* TASK DESCRIPTION
Return exactly the lines of the entries, from the one with "Viewport: 1177px width, 744px" to the last.

Stored data:
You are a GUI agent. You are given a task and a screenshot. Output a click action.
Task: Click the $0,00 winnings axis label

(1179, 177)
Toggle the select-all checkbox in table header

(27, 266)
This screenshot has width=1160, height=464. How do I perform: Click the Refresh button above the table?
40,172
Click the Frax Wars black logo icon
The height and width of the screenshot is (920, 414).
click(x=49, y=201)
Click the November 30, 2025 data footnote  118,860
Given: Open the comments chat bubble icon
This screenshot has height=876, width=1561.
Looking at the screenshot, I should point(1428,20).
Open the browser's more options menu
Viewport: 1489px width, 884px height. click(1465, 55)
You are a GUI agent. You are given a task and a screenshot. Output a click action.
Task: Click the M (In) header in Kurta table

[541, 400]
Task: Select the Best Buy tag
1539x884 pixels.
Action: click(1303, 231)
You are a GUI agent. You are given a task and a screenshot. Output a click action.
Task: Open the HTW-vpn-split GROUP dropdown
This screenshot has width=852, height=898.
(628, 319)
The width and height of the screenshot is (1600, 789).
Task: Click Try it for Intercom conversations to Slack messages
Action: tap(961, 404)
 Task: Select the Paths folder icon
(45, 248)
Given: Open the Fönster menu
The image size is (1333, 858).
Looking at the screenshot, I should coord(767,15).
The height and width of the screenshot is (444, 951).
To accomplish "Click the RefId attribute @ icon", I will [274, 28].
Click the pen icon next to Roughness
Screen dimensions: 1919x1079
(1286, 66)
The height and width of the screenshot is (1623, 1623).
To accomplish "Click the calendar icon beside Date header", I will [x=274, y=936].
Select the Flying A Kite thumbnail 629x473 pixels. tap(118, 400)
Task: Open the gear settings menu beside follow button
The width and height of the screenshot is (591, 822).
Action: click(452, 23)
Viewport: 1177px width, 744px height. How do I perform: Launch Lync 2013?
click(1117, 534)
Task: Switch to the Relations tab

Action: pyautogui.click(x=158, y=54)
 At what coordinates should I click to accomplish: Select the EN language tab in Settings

* OUTPUT BELOW
Viewport: 1177px width, 744px height. How do I perform: Launch Lync 2013?
click(1117, 534)
Task: Switch to the Relations tab

Action: pyautogui.click(x=158, y=54)
 At what coordinates should I click to accomplish: Select the EN language tab in Settings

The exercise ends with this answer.